The guide might also reference tone, word use, grammar and point-of-view, but its primary purpose to outline the rules for visual display of your brand and logo across all platforms.

Cleveland brand style guide experts at Go Media know the creation of a unifying style guide is essential to ensure branding is always consistent and correct. Without it, you risk sending customers and followers mixed messages that can undermine your message and valuation.

You have worked hard to establish your business. Your brand is the face of that dedication. It projects your corporate identity and influences how the company is viewed by clients, customers, partners and the industry. The last thing you want to do is dilute your message with inconsistent branding.

Brand style guides should be not only created but kept timely and in the hands of all departments and outside sources that may be helping to build the brand. For example, if you outsource content writing or social media marketing, you'll want to make sure they have access to your latest brand style guide.

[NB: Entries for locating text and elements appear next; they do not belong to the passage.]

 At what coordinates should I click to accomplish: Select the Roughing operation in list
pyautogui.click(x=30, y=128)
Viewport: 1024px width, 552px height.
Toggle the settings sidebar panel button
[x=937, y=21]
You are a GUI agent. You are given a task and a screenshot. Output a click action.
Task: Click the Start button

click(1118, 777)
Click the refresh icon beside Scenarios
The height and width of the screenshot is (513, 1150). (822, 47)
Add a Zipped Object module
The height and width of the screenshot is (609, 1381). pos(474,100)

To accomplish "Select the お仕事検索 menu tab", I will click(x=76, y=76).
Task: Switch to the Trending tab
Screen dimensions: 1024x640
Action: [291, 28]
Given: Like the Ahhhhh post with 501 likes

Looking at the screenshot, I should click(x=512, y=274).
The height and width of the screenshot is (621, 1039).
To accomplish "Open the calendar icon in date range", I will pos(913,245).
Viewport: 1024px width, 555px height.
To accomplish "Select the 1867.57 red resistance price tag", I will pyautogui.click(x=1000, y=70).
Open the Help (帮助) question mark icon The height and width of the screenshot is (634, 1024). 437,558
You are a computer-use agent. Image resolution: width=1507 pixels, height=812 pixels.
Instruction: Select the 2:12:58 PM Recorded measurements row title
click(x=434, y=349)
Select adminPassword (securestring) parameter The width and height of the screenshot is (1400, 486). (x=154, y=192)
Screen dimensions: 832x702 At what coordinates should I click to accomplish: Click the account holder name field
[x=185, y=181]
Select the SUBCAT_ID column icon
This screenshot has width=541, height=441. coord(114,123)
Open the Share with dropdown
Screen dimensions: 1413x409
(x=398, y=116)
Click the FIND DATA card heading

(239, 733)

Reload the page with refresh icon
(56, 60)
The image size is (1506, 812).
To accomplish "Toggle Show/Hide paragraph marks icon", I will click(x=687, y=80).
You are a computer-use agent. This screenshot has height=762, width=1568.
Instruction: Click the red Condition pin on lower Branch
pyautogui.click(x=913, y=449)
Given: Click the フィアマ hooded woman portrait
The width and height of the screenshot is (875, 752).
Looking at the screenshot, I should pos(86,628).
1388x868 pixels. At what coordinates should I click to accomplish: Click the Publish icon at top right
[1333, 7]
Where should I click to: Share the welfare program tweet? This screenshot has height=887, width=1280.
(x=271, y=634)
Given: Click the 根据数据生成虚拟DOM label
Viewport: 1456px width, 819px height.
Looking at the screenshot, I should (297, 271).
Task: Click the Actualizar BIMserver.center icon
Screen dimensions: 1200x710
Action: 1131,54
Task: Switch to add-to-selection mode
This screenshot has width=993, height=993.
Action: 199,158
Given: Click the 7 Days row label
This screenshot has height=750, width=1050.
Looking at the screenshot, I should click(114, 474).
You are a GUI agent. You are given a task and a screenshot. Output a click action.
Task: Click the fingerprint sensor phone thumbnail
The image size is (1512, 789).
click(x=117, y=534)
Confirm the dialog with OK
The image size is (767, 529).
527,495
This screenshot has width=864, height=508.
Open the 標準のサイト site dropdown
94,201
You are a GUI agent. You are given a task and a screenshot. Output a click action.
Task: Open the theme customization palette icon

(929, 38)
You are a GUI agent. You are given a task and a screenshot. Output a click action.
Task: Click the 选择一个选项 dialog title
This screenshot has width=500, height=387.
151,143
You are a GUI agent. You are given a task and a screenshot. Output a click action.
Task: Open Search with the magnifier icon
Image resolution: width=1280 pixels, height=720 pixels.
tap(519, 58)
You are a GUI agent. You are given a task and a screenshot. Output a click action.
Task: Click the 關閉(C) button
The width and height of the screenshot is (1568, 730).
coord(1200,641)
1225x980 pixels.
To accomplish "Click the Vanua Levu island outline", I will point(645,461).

The guide will specify for all marketing and content material the use of:

  • Logo. Define and give clear examples. There may be more than one acceptable version. You'll want to specify which are appropriate for certain mediums. For example, if you may indicate the pared-down version of the original for mobile applications, or a more elaborate variation a print advertisement. You'll also want to indicate how it should be used in full color, versus how it will look in black-and-white or a larger placement versus a tiny one. There should also be specifications for when a tagline is used and what it's placement, size, color and relationship to the logo should be.
  • Color. It's not as simple as indicating, "red and blue." There are 58 varieties of red and 65 different options for blue. (Is it Scarlet or more of a Ruby?) The best way to simplify this is to identify the RGB and HEX color values in the pallet. The brand style guide will identify which colors should be primary and secondary and which can be used as accents.
  • Typography. This is an essential aspect of any brand - and it must be consistent. Two variations of an ad could use the exact same language but with different typefaces - and the result would be two contrasting messages. In addition to font families, it's critical to spell out acceptable sizing, line spacing, kerning and variations of color for different content types. You'll also want to identify the header text, the sub-heads, the block quotes, the labels, the citations and any other specifications about formatted text.
  • Layout. The design of your website, advertisement, banner or mobile app was an investment of time and money. We help preserve that. Our brand style guide experts specify how and where all elements are positioned on a page or other medium and how they are going to relate to each other. Considerations of grid patterns, margins, padding and gutters are all going to be important, and examples in the style guide should clearly show how it's all going to look from platform to platform.
  • Icons and Graphics. If you use icons or graphics, you may need to indicate the size, dimensions and styles that are important. Graphic designers may even create custom icons or graphics for your page.
  • Links - You can specify the style and color for all buttons and links to be used on your web page.
  • Visual Hierarchy. Define what your headers, images, titles, paragraphs and other elements will be and provide examples. It can also be helpful to offer an explanation for why the designated hierarchy matters on the site.
  • Photography/ Imagery.  Images are among the most prominent features of your branding. Unfortunately, too many people cheapen the look and feel of their brand with stock art that is uninspired, inconsistent or outright bad. The art director can help you decide on the specifics. For example, you may want to make sure your photos and imagery reflect a diverse client demographic. You may want images to be in sharp focus. You may want all real people or only stock images. These are all decisions with which our Go Media Art Director can help.

Every entity that touches your brand should have that style guide in order to ensure your message stays clear, concise and consistent.